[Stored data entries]

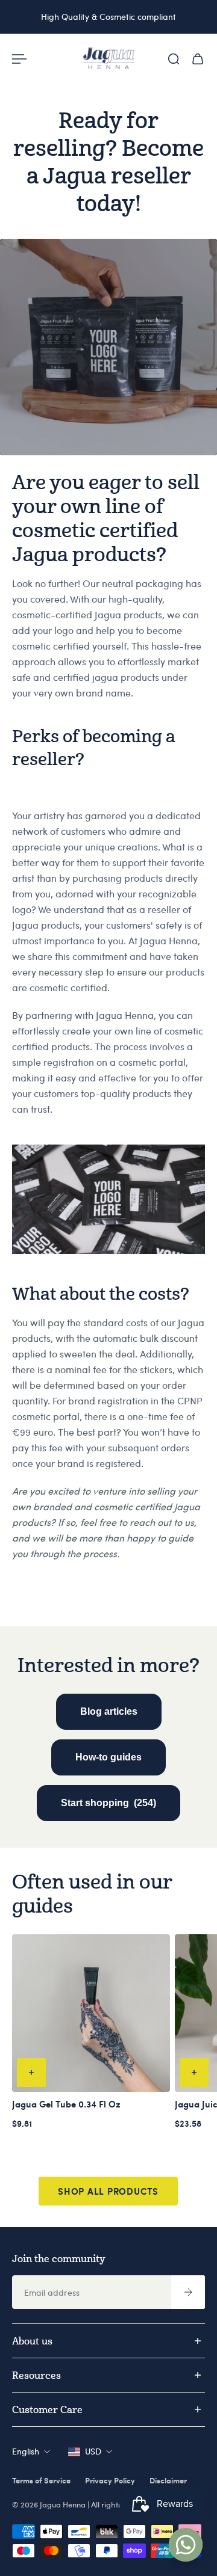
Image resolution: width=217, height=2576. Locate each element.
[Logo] (108, 59)
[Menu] (19, 59)
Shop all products (108, 2191)
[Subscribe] (188, 2292)
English (25, 2451)
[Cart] (198, 59)
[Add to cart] (31, 2073)
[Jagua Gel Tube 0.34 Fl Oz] (91, 2013)
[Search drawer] (174, 59)
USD (93, 2451)
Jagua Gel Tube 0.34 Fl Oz (66, 2104)
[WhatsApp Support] (186, 2545)
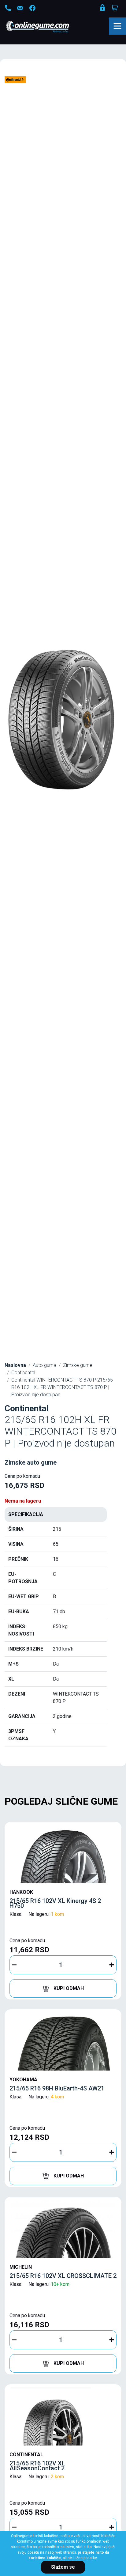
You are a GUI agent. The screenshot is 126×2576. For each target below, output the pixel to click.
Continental (23, 1372)
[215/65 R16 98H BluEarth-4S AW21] (63, 2041)
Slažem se (63, 2567)
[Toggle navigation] (117, 26)
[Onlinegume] (46, 27)
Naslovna (15, 1365)
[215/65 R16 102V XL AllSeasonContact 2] (63, 2416)
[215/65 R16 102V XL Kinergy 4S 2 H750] (63, 1854)
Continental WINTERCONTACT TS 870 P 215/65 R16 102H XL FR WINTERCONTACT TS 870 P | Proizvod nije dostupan (62, 1387)
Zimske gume (77, 1365)
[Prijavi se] (103, 8)
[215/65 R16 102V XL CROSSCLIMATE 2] (63, 2229)
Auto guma (44, 1365)
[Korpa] (115, 8)
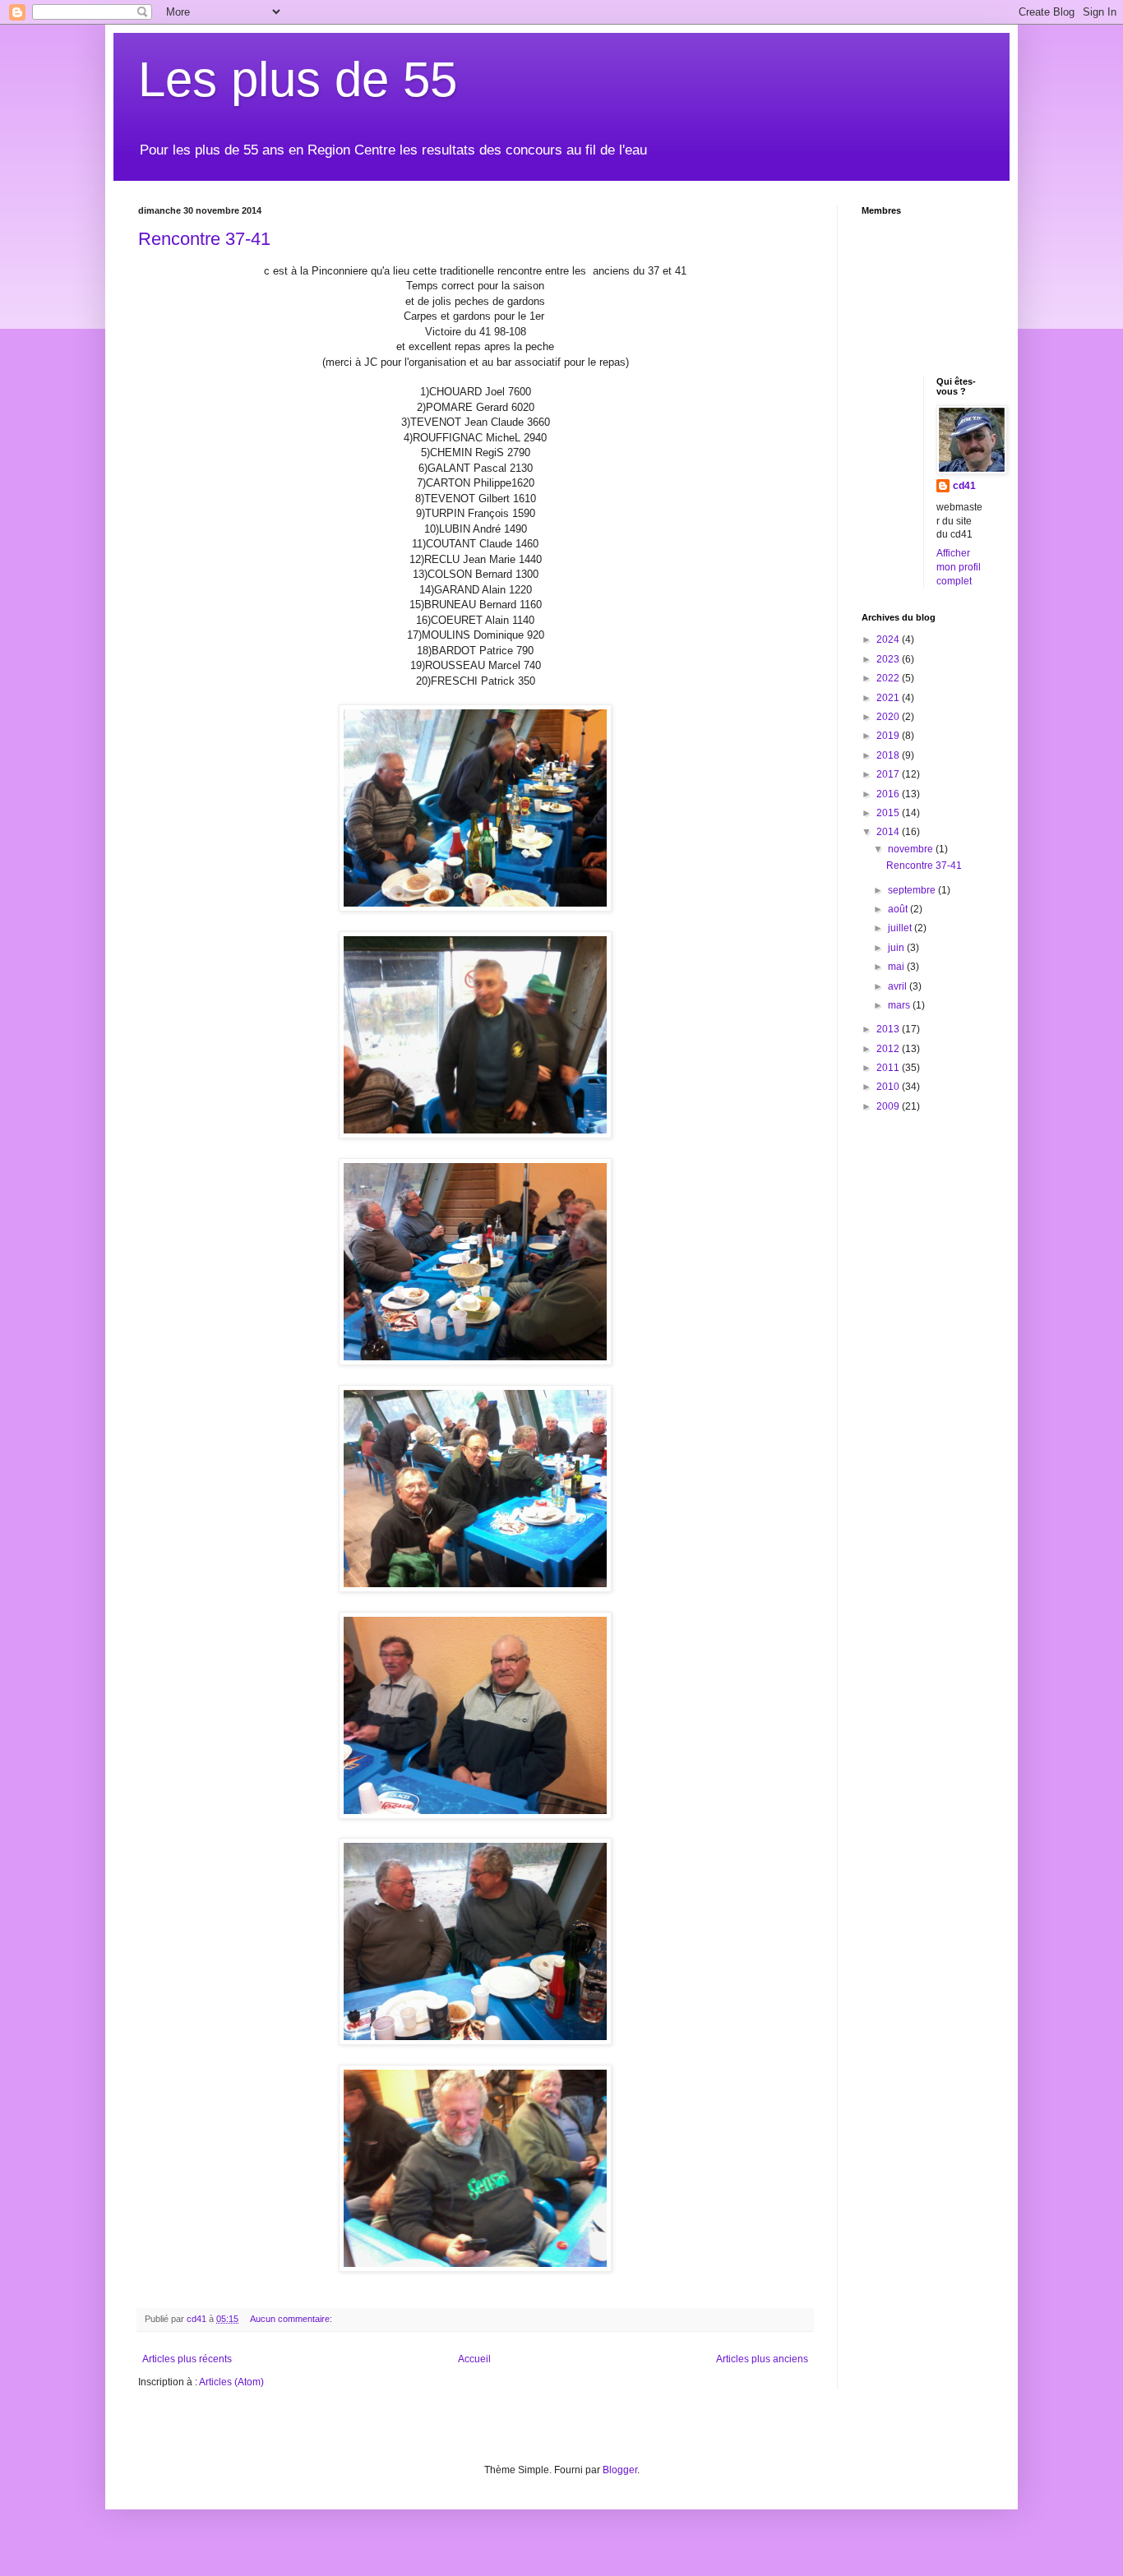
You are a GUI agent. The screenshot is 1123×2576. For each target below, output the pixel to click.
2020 (889, 716)
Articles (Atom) (231, 2382)
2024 (889, 639)
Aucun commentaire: (292, 2319)
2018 (889, 755)
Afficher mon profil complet (958, 567)
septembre (913, 890)
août (899, 909)
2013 (889, 1029)
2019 (889, 735)
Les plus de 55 (297, 79)
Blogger (620, 2470)
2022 (889, 678)
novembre (912, 849)
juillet (901, 928)
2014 (889, 832)
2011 (889, 1067)
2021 (889, 698)
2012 (889, 1049)
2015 (889, 813)
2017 (889, 774)
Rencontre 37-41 (204, 239)
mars (900, 1005)
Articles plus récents (187, 2359)
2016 (889, 794)
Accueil (474, 2359)
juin (897, 947)
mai (897, 966)
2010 (889, 1086)
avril (898, 986)
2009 (889, 1106)
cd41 (964, 486)
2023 (889, 659)
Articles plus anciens (762, 2359)
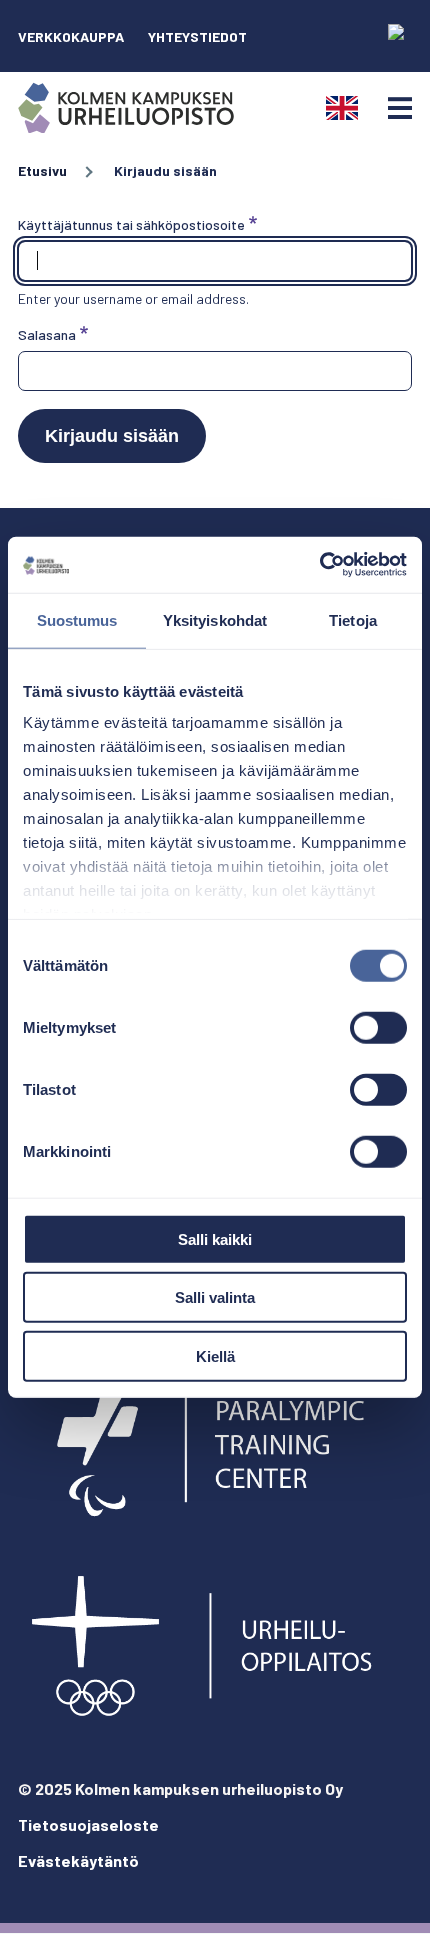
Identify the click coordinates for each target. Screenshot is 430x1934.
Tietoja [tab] (353, 619)
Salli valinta (215, 1297)
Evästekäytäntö (78, 1860)
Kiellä (215, 1355)
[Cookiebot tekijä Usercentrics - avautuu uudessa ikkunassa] (319, 565)
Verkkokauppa (71, 36)
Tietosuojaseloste (88, 1824)
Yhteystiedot (197, 36)
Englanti (342, 108)
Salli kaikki (215, 1238)
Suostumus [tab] (77, 619)
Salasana (47, 334)
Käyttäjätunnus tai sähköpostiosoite (131, 224)
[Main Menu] (400, 108)
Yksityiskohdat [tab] (215, 619)
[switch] (378, 1027)
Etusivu (42, 170)
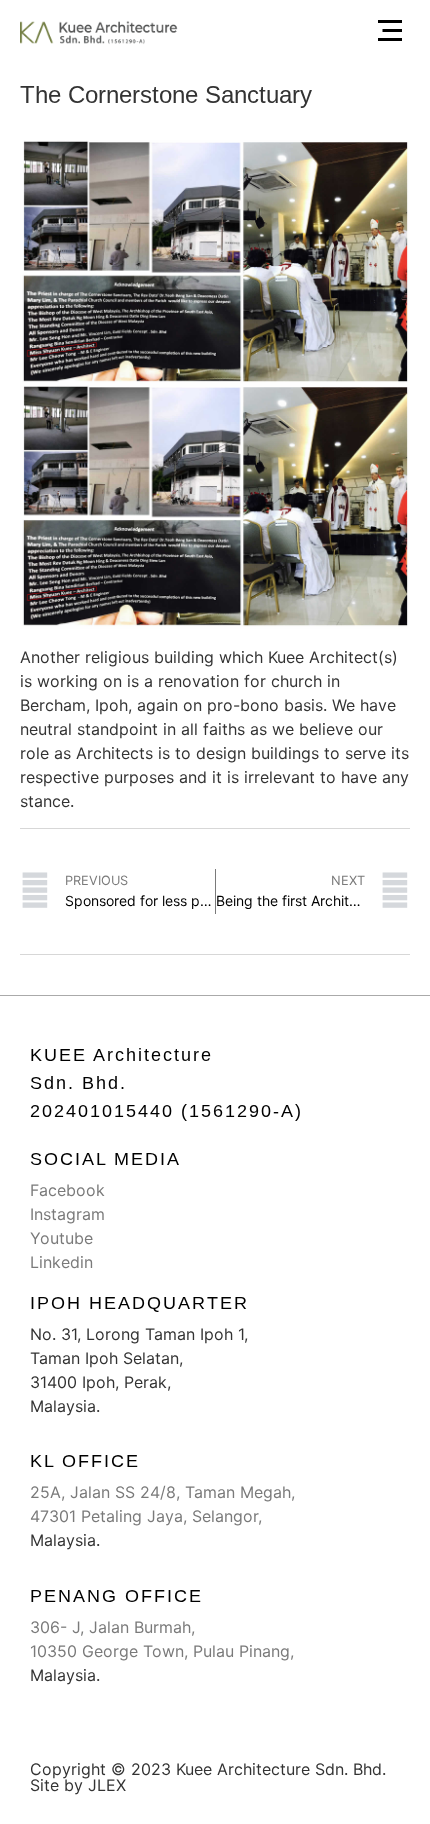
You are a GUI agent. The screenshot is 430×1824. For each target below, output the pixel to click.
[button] (390, 32)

#### Work item:
Print nothing but the lines above starting with the line that contains "USD (93, 2451)" and going on through the line that contains "2011 (889, 1067)". Leave out the pictures.

#### Reply to the exercise:
USD (93, 2451)
Jagua Gel Tube 0.34 Fl Oz (66, 2104)
[WhatsApp Support] (186, 2545)
You are a GUI agent. The screenshot is 126×2576. For each target below, output the pixel to click.
Continental (23, 1372)
[215/65 R16 98H BluEarth-4S AW21] (63, 2041)
Slažem se (63, 2567)
[Toggle navigation] (117, 26)
[Onlinegume] (46, 27)
Naslovna (15, 1365)
[215/65 R16 102V XL AllSeasonContact 2] (63, 2416)
[215/65 R16 102V XL Kinergy 4S 2 H750] (63, 1854)
Continental WINTERCONTACT TS 870 P 215/65 R16 102H XL FR WINTERCONTACT TS 870 P | Proizvod nije dostupan (62, 1387)
Zimske gume (77, 1365)
[Prijavi se] (103, 8)
[215/65 R16 102V XL CROSSCLIMATE 2] (63, 2229)
Auto guma (44, 1365)
[Korpa] (115, 8)
You are a GUI agent. The screenshot is 1123×2576. For each target below, output the pixel to click.
2020 (889, 716)
Articles (Atom) (231, 2382)
2024 (889, 639)
Aucun commentaire: (292, 2319)
2018 (889, 755)
Afficher mon profil complet (958, 567)
septembre (913, 890)
août (899, 909)
2013 (889, 1029)
2019 (889, 735)
Les plus de 55 (297, 79)
Blogger (620, 2470)
2022 (889, 678)
novembre (912, 849)
juillet (901, 928)
2014 (889, 832)
2011 (889, 1067)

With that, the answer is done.